→ THE TASK
Transcribe the passage of the news excerpt below on Donald Trump Jr. and WikiLeaks that falls between "One of the more" and "into post-election chaos.", inclusive.

→ TEXT FOR ANALYSIS

╭──

One of the more incendiary revelations involves Wikileaks suggesting Trump Jr. urge his father, should he lose, contest the election and claim that it was rigged - potentially throwing the U.S. into post-election chaos.

The messages released by Trump Jr. began in September 2016 and run through July.  During the Trump campaign, WikiLeaks released stolen e-mails from top Democrats, hacks which the U.S. intelligence community blames on Russia.

Democrats swiftly reacted to the Atlantic report, saying Trump Jr. should provide more information. Democratic congressman Adam Schiff said the report "demonstrates once again a willingness by the highest levels of the Trump campaign to accept foreign assistance." 

Democratic Sen. Richard Blumenthal said the Senate Judiciary Committee should subpoena the documents and force Trump Jr. to testify.

In response to the report, U.S. Vice President Mike Pence's spokeswoman said Pence was unaware of Trump Jr.'s contacts with WikiLeaks when he issued a denial that the Trump campaign was in cahoots with the hacking group.

Pence's press secretary, Alyssa Farah, said Pence "was never aware of anyone associated with the campaign being in contact with WikiLeaks. He first learned of this news from a published report earlier tonight."

The Russian connection

 CIA Director Mike Pompeo described WikiLeaks  as "a non-state hostile intelligence service often abetted by state actors like Russia."

U.S. intelligence agencies ruled that Russian President Vladimir Putin ordered an effort to help Trump’s electoral chances by discrediting Clinton in the 2016 presidential campaign.

The report said U.S. intelligence agencies believe Russian military intelligence, the GRU, used intermediaries such as WikiLeaks, DCLeaks.com and the Guccifer 2.0 “persona” to release emails that it had acquired from the Democratic National Committee (DNC) and top Democrats as part of the effort.

The release of the so-called "Podesta emails" led to embarrassing media coverage for Clinton and triggered the resignation of the DNC’s chief.

Assange has said he did not receive emails stolen from the DNC and top Clinton aide John Podesta from “a state party.” However, Assange did not rule out the possibility that he got the material from a third party.

╰──

→ DATA SECTION

╭──

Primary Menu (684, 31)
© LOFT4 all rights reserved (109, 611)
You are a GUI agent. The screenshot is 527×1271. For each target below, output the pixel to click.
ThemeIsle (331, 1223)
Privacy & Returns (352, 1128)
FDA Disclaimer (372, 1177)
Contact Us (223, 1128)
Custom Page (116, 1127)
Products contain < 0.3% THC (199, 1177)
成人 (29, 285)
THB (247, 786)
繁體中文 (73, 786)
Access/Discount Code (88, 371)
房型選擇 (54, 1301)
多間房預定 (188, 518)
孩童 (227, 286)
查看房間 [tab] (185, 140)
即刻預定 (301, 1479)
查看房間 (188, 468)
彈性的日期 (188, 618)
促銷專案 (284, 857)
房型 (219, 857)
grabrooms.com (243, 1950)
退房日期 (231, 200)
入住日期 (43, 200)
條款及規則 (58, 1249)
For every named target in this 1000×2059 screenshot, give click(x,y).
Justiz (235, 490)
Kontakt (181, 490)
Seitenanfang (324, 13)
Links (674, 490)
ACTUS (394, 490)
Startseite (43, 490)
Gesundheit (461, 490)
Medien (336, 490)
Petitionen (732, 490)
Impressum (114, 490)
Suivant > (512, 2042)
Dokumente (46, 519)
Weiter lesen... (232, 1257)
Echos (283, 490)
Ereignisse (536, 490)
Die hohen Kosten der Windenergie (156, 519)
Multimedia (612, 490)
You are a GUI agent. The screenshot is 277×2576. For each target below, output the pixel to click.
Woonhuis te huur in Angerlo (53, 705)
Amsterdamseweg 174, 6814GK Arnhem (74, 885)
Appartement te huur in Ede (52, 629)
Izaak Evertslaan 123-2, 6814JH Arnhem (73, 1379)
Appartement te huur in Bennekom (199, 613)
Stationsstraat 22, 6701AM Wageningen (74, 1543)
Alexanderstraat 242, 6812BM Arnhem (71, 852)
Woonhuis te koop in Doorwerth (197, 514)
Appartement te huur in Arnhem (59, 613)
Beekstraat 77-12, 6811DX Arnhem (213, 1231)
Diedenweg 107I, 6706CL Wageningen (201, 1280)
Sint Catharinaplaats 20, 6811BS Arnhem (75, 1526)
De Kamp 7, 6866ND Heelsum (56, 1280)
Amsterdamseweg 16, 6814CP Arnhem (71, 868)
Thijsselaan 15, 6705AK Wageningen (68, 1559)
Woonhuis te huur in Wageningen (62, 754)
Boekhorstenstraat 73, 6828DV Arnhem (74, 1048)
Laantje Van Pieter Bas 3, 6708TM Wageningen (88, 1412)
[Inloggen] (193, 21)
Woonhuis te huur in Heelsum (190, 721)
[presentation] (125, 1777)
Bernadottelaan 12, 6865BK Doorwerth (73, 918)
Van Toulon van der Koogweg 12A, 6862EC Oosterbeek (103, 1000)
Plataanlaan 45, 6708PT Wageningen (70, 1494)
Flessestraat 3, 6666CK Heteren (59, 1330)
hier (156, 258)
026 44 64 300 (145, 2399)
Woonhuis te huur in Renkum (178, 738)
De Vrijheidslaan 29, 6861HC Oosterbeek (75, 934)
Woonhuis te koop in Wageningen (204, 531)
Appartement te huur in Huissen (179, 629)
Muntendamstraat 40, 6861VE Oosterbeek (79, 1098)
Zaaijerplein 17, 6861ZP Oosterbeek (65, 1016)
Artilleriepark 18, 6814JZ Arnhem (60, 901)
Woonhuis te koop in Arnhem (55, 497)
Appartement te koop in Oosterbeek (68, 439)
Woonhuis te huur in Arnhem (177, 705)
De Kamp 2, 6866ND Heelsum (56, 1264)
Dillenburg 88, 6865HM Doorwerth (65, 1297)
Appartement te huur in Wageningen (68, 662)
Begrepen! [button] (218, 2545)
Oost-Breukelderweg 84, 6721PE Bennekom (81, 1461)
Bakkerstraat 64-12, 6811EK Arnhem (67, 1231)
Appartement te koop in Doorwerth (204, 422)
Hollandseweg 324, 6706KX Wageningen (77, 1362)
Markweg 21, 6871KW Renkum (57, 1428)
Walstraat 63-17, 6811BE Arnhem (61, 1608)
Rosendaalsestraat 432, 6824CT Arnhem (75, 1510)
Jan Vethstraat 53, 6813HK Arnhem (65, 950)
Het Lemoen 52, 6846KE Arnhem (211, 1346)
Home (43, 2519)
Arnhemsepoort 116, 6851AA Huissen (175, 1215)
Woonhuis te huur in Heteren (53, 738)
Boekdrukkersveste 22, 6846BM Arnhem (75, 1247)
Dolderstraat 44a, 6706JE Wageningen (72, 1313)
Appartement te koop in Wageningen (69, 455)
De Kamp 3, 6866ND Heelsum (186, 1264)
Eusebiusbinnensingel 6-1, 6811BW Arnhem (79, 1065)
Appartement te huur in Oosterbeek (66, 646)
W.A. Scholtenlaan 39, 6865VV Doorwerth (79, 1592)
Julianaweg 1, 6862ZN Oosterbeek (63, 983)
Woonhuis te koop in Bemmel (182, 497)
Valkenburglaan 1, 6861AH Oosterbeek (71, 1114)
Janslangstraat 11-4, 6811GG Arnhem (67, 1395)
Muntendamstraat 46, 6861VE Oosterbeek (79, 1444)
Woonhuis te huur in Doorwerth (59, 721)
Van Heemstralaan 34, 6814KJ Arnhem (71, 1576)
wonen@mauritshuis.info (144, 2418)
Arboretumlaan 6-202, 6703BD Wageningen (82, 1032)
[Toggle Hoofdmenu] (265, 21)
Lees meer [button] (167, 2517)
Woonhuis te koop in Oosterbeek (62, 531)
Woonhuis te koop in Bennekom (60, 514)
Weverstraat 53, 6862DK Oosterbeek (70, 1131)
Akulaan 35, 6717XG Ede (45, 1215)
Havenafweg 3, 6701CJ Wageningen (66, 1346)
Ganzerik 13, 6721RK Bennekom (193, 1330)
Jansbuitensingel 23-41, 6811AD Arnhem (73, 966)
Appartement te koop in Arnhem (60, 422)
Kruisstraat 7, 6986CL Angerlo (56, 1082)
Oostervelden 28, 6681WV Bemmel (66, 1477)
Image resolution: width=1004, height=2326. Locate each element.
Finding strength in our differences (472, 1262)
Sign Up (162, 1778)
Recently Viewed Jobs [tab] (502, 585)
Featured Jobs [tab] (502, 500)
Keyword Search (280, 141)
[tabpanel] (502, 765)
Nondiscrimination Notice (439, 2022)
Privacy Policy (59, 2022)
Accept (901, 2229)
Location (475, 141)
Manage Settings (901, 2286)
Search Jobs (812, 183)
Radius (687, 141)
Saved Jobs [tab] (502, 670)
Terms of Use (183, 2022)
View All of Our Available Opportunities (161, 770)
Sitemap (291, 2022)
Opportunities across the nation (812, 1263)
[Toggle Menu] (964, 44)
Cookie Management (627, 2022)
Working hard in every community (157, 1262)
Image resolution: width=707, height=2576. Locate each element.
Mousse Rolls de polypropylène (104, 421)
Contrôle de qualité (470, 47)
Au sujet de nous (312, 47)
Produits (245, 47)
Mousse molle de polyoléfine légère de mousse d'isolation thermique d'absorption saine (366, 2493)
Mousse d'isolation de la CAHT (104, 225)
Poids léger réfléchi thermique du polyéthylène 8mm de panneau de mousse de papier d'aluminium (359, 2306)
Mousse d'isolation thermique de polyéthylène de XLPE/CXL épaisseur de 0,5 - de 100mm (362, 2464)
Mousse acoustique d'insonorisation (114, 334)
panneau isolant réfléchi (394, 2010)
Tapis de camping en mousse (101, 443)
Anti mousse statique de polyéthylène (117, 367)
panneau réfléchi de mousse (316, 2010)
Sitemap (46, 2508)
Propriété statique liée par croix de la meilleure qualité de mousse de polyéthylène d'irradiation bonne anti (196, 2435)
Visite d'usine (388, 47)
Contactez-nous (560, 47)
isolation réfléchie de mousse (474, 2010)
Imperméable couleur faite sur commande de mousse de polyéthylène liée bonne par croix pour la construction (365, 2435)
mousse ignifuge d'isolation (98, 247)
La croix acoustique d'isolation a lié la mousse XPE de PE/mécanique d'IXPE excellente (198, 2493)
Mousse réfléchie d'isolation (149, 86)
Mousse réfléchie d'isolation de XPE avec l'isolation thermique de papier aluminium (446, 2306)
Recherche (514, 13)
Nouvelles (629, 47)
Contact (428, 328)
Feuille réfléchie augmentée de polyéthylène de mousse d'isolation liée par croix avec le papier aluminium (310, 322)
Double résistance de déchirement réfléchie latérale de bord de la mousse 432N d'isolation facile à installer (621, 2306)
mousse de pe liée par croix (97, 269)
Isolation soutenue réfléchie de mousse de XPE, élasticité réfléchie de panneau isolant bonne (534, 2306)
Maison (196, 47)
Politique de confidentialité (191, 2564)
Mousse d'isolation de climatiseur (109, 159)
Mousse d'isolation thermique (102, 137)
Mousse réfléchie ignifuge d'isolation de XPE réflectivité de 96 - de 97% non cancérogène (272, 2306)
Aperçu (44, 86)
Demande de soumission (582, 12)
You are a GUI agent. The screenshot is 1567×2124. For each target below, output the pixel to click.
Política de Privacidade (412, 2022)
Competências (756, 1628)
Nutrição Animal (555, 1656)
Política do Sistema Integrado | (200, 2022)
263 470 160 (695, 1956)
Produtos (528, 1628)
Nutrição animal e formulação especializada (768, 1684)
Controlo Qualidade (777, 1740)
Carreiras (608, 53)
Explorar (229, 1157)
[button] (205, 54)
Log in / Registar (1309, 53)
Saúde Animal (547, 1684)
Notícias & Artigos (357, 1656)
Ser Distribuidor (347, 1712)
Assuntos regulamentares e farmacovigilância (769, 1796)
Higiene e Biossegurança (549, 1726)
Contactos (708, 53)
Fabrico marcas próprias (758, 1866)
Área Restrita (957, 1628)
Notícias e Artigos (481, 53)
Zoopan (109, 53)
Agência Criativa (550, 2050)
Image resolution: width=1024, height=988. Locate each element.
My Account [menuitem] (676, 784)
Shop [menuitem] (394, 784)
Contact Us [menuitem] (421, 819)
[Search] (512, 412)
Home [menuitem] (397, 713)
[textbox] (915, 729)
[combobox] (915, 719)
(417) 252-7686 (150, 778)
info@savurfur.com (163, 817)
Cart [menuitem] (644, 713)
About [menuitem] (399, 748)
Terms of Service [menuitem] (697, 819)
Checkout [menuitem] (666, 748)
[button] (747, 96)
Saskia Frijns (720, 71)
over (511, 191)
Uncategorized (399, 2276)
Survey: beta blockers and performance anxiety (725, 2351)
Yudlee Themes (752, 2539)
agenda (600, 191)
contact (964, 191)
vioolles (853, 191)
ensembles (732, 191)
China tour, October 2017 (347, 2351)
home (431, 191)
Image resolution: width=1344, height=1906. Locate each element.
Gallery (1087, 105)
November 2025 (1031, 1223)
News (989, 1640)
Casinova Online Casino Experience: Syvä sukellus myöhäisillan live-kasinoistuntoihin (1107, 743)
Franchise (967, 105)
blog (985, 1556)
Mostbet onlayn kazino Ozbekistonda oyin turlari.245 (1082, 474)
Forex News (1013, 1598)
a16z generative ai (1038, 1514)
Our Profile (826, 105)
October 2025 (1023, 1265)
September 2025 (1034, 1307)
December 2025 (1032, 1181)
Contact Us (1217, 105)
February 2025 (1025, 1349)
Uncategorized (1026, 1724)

╰──

→ REPLY TO THE TASK
One of the more incendiary revelations involves Wikileaks suggesting Trump Jr. urge his father, should he lose, contest the election and claim that it was rigged - potentially throwing the U.S. into post-election chaos.